Yep, the beta of the new game features that same alluring shade of green that Wordle uses to let you know you’ve gotten a letter in the right place. After a year or so of playing Wordle I feel like I’ve been trained to get a little rush from seeing that color. Smart move, NYT! You’ve already got me hooked.
The new daily number puzzle game is called, appropriately enough, Digits, and the rules are pretty simple to grasp. You’ve given a target number, along with six other numbers you need to combine to reach that target. You can add, subtract, multiply, or divide those six numbers as you attempt to reach the target, and you don’t need to use all the numbers to solve the puzzle.
In Digits you’re given five daily puzzles each day, with each being more challenging than the last. In today’s first puzzle, the target is 55, and the numbers you’re given are 1, 2, 4, 5, 10, and 25. A good place to start would be 5 x 10, which gives you 50. From there, I’m guessing you can easily reach the target of 55 with your next move.
But after that appetizer, the puzzles quickly get harder. Luckily, like Wordle, you don’t have to nail it on the first try. You can undo your guesses and try again if you don’t hit the target number exactly.
This type of number puzzle will look familiar if you’ve ever seen the television show Countdown—and you may have because it’s been on for over 40 years in the UK and has had nearly 8,000 episodes (plus a comedy spinoff which is far more fun).
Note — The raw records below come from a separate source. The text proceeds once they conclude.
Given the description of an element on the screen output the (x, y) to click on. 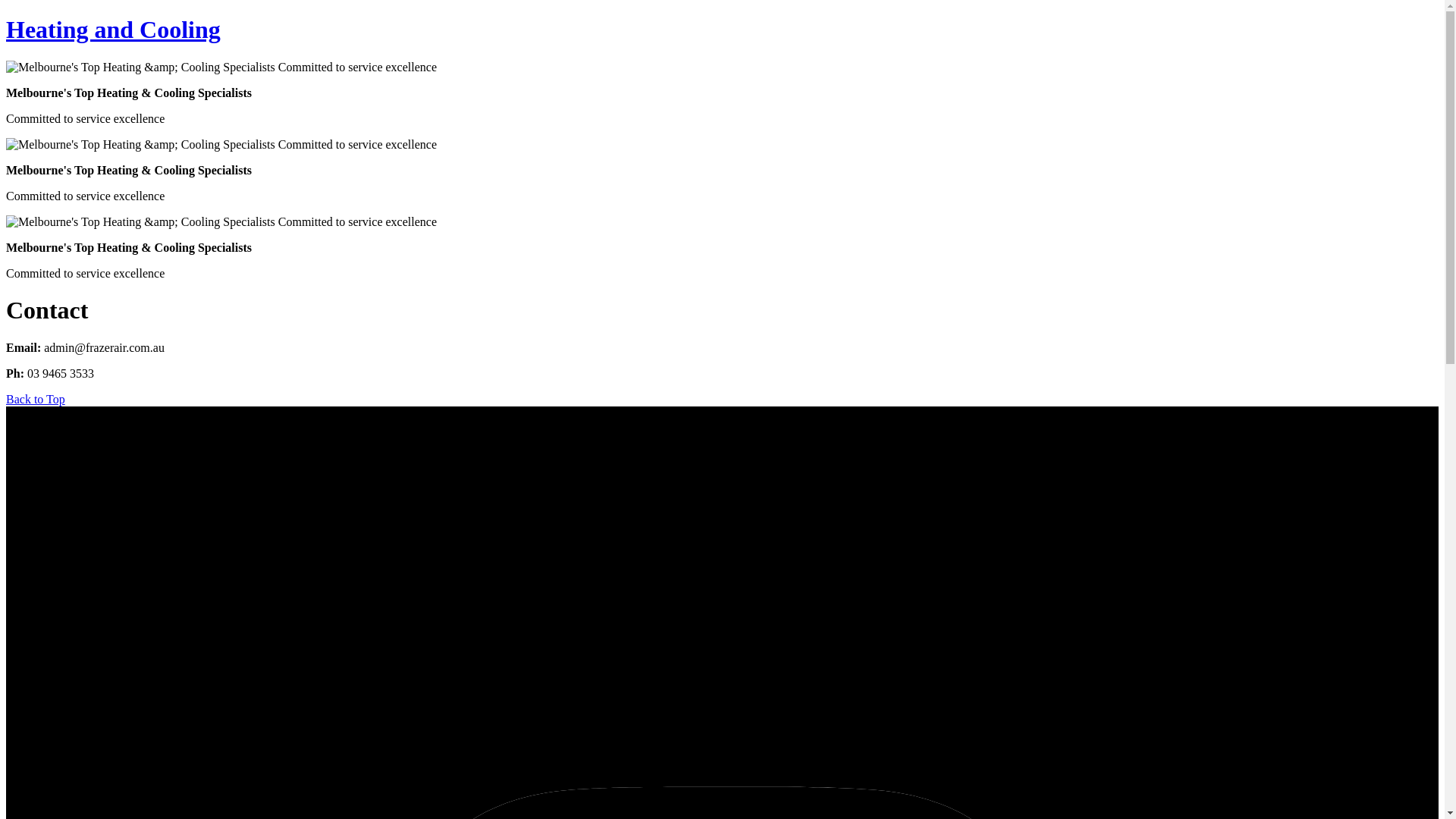
Heating and Cooling Element type: text (113, 29)
Back to Top Element type: text (35, 398)
Given the description of an element on the screen output the (x, y) to click on. 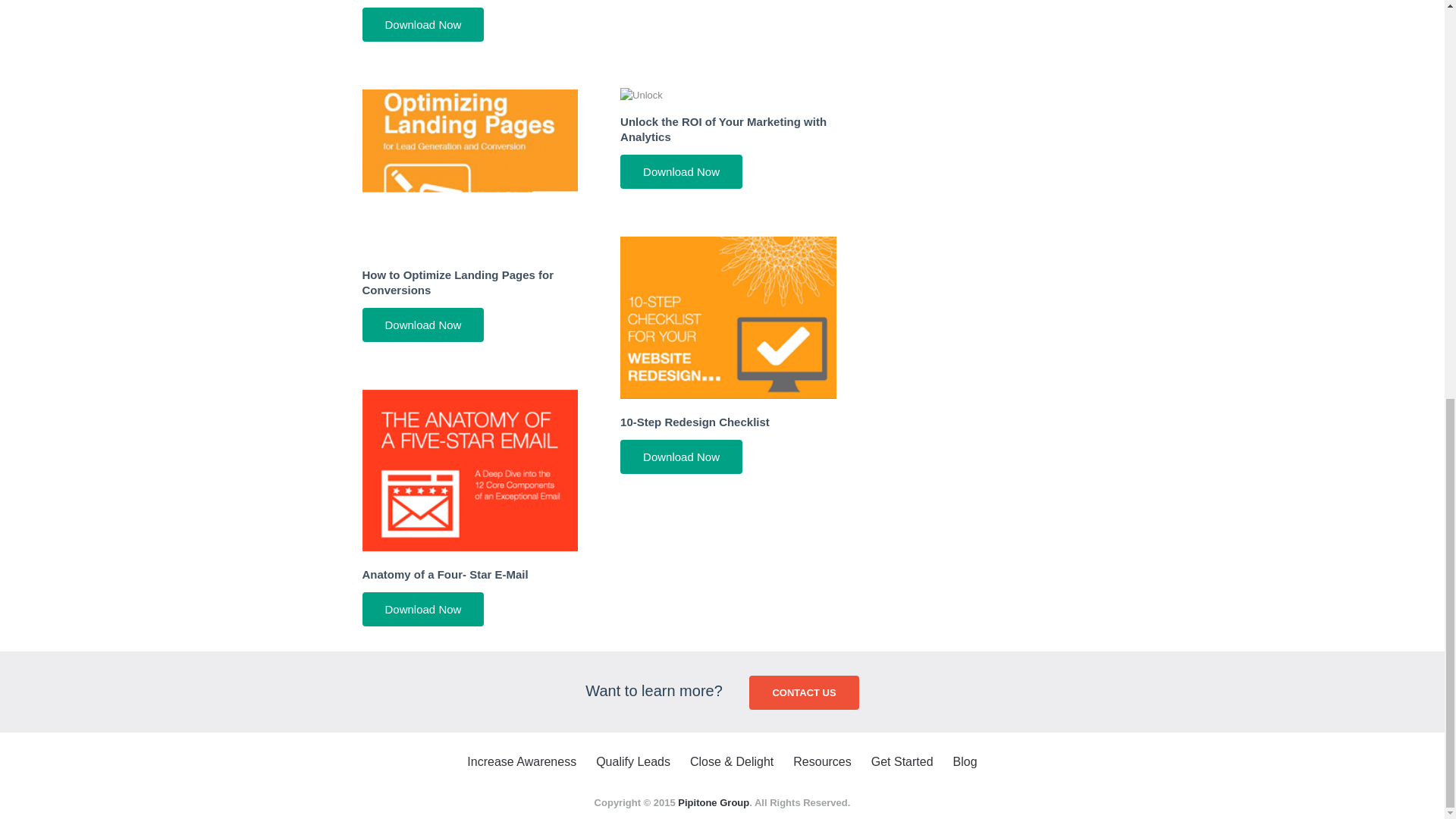
Resources (821, 761)
Five-Star (470, 451)
Qualify Leads (632, 761)
Landing (470, 150)
Increase Awareness (521, 761)
Blog (964, 761)
CONTACT US (804, 692)
Download Now (423, 24)
Checklist (727, 298)
Download Now (423, 609)
Given the description of an element on the screen output the (x, y) to click on. 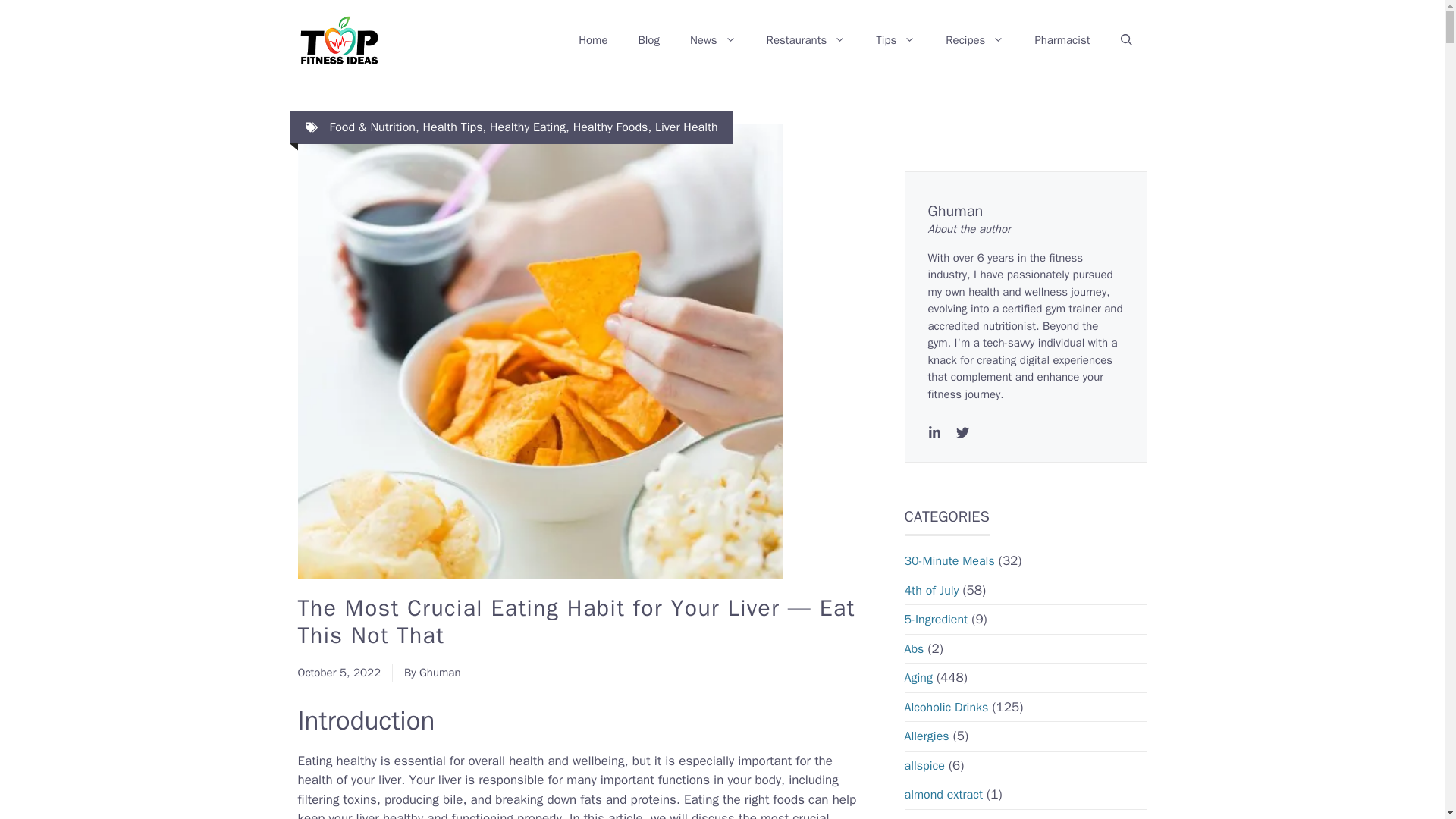
Blog (648, 40)
Tips (895, 40)
Recipes (974, 40)
Restaurants (806, 40)
Home (593, 40)
News (713, 40)
Given the description of an element on the screen output the (x, y) to click on. 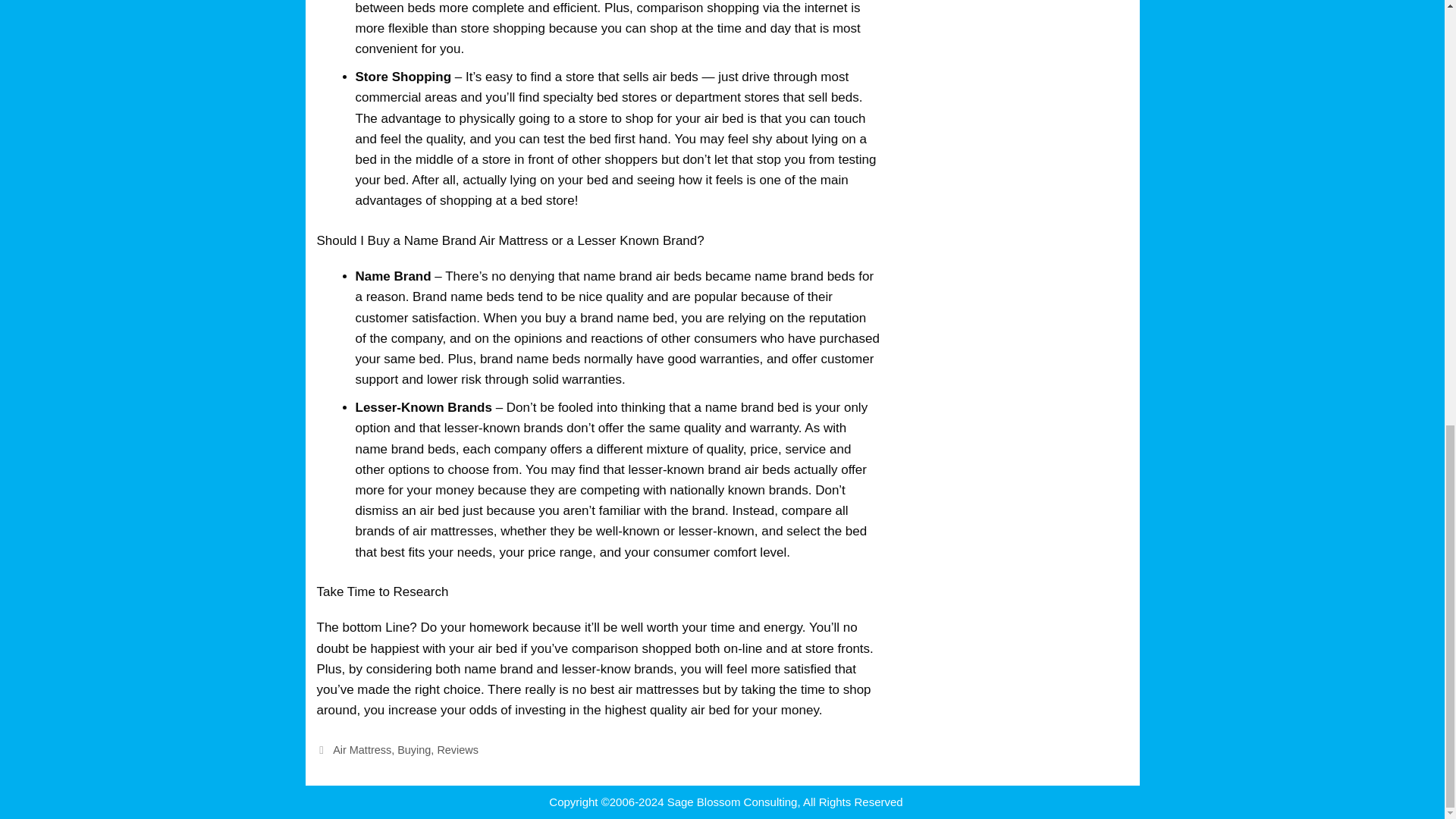
Buying (413, 749)
Air Mattress (362, 749)
Reviews (457, 749)
Given the description of an element on the screen output the (x, y) to click on. 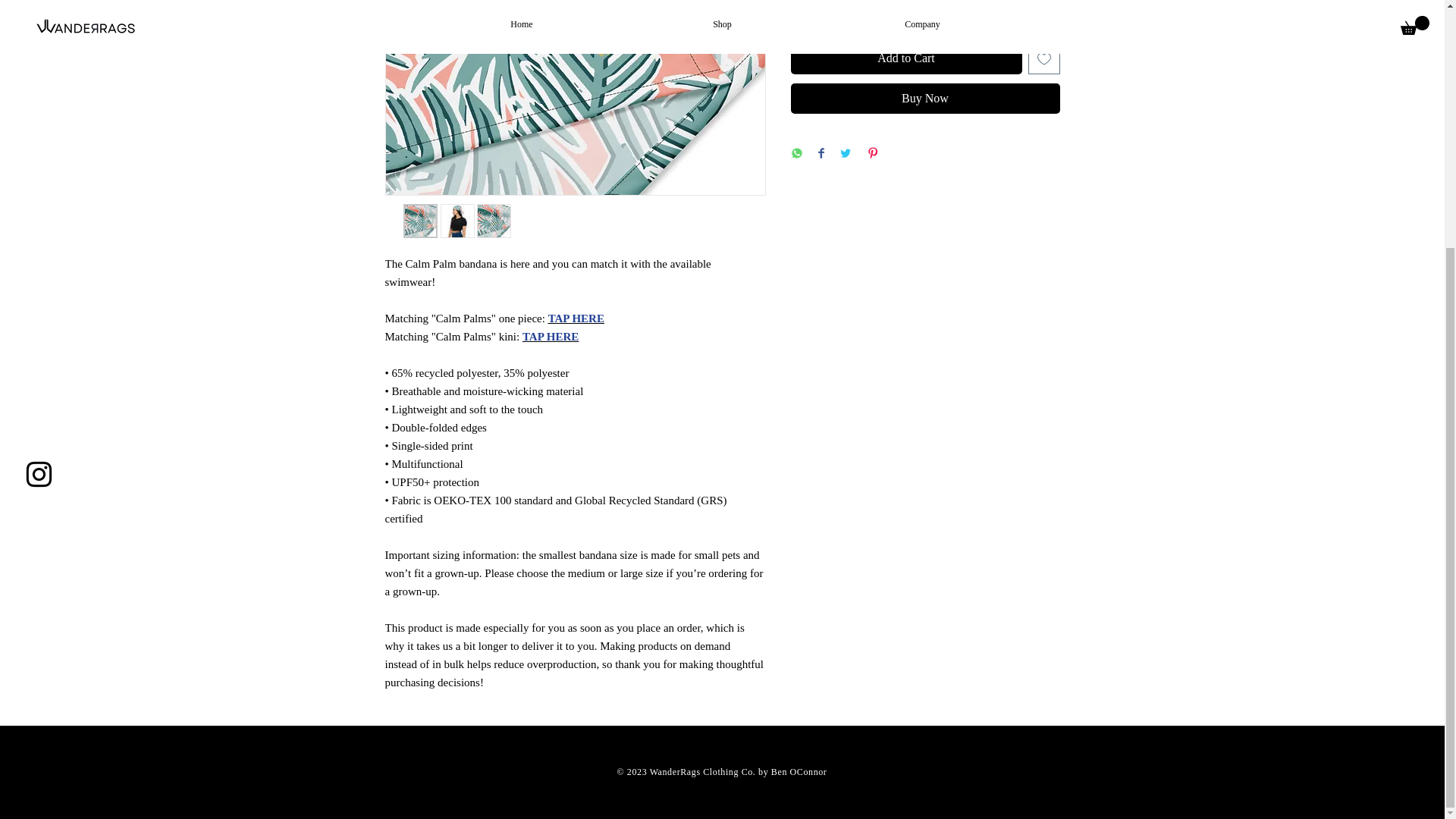
Add to Cart (906, 58)
Buy Now (924, 98)
TAP HERE (550, 336)
TAP HERE (576, 318)
1 (818, 9)
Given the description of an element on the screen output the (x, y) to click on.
In the New York Times blog post about Digits, Countdown is cited as an inspiration, along with a French show called Des Chiffres et des Lettres. I haven’t seen the French show, but in the numbers rounds in Countdown, contestants are given a three digit number and have to use six other numbers to reach it, by multiplying, dividing, subtracting, and adding. That’s Digits, pretty much.
Digits puzzle example”
You can try Digits during its beta test this week. As for if it will be permanently added to the roster, that’s gonna depend on how people respond to it. “Based on the results of the test, the greenlight committee decides whether to move it into the development phase, where the game is coded and the designs are finalized,” says The New York Times. “If the response to the game isn’t what the team is hoping for, the committee must decide whether further tuning would be helpful or if the development of the game should end.”